### Prompt
The answer is to be an exact copy of the lines below running from the line with "[button] (1268, 266)" down to the line with "[Instagram] (349, 1838)", both ends included, and nothing more.

### Exercise materials
———

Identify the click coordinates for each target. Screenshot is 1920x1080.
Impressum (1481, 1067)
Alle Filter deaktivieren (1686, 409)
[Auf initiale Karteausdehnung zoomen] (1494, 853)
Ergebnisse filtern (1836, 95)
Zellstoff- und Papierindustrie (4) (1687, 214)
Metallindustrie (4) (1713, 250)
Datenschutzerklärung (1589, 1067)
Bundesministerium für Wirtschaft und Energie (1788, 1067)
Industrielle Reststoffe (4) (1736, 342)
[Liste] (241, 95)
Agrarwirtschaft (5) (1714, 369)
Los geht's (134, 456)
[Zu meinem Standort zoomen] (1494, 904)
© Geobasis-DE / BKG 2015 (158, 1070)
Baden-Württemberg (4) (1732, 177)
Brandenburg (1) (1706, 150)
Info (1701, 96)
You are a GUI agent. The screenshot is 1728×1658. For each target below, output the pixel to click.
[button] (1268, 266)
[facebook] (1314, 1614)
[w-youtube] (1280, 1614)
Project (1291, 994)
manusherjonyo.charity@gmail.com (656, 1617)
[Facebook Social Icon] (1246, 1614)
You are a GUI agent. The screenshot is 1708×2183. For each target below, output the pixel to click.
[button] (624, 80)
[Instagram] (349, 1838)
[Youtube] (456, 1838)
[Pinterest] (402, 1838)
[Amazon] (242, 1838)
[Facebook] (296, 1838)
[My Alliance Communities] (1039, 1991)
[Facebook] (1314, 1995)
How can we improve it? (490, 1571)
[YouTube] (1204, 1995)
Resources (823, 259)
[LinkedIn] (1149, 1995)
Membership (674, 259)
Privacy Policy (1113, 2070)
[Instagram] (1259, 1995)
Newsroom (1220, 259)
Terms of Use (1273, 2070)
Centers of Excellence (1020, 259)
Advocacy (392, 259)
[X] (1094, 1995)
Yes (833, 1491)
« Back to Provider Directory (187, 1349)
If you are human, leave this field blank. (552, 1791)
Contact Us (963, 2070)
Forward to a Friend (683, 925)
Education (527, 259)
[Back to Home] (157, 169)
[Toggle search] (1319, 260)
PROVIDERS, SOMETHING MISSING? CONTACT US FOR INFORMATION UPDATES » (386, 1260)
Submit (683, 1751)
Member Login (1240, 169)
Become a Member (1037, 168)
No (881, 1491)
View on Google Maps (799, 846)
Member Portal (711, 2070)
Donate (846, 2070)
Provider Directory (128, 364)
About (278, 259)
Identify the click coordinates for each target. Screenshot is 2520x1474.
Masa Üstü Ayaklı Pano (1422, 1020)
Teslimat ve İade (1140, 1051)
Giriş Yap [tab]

———

### Output of the task
[button] (1268, 266)
[facebook] (1314, 1614)
[w-youtube] (1280, 1614)
Project (1291, 994)
manusherjonyo.charity@gmail.com (656, 1617)
[Facebook Social Icon] (1246, 1614)
You are a GUI agent. The screenshot is 1708×2183. For each target below, output the pixel to click.
[button] (624, 80)
[Instagram] (349, 1838)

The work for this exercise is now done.